The distributions of morphologically specialized hummingbirds coincide with floral trait matching across an Andean elevational gradient

Morphological trait matching between species affects resource partitioning in mutualistic systems. Yet, the determinants of spatial variation in trait matching remain largely unaddressed. Here, we generate a hypothesis that is based on the geographical distributions of species morphologies. To illustrate our hypothesis, as a study system we use hummingbirds in the tropical Andes. Hummingbirds with specialized morphologies (i.e., long or curved bills) may forage on flowers that are inaccessible to hummingbirds with generalized bill morphologies (i.e., small-to-medium-sized bills with no curvature), yet the vast majority of hummingbirds have generalized bill morphologies. Thus, we propose that trait matching across space is determined by the distribution of morphological specialists. In the Andes, we observe the richness of specialized hummingbird morphotypes to peak at high and low elevations. Therefore, we hypothesize that trait matching should be most influential in predicting pairwise interactions at high and low elevations. We illustrate our hypothesis by field observations along an elevational gradient in Podocarpus National Park (Ecuador).
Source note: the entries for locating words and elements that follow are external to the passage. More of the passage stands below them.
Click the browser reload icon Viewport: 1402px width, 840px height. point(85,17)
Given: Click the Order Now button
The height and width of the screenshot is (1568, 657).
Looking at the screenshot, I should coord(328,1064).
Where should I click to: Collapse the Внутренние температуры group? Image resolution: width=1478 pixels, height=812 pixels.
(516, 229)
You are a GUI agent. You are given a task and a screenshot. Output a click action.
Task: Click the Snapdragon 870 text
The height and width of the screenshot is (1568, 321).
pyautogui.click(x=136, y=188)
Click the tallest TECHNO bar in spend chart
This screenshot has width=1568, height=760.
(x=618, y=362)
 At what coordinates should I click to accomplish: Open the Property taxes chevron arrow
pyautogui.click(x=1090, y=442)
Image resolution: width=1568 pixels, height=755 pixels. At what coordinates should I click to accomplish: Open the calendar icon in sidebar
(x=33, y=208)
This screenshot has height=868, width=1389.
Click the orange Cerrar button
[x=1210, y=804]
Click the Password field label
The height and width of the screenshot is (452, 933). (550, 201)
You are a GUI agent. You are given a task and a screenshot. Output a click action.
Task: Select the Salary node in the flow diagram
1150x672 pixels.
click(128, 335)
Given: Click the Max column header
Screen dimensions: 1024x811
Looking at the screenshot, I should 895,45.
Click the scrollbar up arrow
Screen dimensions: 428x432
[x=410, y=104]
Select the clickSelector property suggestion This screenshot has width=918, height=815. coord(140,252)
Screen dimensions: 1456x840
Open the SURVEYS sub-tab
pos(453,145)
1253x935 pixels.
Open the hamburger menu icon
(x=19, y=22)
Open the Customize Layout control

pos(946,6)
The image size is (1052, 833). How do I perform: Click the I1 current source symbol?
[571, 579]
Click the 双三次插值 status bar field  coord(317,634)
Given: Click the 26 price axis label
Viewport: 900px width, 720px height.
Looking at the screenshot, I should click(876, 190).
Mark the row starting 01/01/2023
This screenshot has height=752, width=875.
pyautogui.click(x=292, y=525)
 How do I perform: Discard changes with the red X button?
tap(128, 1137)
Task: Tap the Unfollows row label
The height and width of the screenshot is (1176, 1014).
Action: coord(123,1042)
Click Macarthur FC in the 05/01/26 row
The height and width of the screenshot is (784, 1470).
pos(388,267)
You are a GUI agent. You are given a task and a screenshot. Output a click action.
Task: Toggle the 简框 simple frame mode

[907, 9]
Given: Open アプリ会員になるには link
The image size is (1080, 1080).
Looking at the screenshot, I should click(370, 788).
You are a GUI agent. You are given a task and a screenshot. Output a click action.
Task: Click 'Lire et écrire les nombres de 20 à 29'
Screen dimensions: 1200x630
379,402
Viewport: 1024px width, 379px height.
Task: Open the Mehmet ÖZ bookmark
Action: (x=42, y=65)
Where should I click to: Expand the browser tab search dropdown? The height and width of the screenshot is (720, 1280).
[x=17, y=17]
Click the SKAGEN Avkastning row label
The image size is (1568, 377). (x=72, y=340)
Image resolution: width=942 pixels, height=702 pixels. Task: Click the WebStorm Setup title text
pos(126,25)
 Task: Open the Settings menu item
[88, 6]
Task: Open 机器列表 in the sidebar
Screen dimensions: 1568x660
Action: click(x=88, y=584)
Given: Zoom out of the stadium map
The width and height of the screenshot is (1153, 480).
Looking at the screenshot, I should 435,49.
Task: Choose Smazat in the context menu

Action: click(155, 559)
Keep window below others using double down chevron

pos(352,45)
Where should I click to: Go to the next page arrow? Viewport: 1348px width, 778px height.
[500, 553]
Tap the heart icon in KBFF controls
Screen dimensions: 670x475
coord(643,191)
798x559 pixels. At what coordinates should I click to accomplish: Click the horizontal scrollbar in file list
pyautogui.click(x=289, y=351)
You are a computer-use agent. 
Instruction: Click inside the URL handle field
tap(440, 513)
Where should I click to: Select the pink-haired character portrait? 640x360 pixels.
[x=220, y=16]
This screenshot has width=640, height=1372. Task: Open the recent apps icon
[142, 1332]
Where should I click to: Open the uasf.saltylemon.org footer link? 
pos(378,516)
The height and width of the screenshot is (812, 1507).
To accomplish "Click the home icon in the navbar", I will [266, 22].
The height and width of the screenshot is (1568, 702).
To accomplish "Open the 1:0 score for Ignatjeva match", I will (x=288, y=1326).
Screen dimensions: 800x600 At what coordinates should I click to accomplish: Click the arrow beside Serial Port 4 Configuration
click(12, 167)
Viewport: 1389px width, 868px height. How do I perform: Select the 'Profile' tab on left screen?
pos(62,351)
Using Bayesian hierarchical modeling of interaction frequencies in combination with network analyzes, we found that hummingbirds at high and low elevations contributed to resource partitioning by foraging on morphologically close-matching flowers. Moreover, at high and low elevations, hummingbirds with specialized morphologies showed a stronger tendency to visit close-matching flowers than morphological non-specialists did. In contrast, at mid-elevations, hummingbirds were not attracted to morphologically close-matching flowers. These results suggest that the spatial distribution of specialized morphotypes determines trait matching and the partitioning of interactions within hummingbird–plant communities.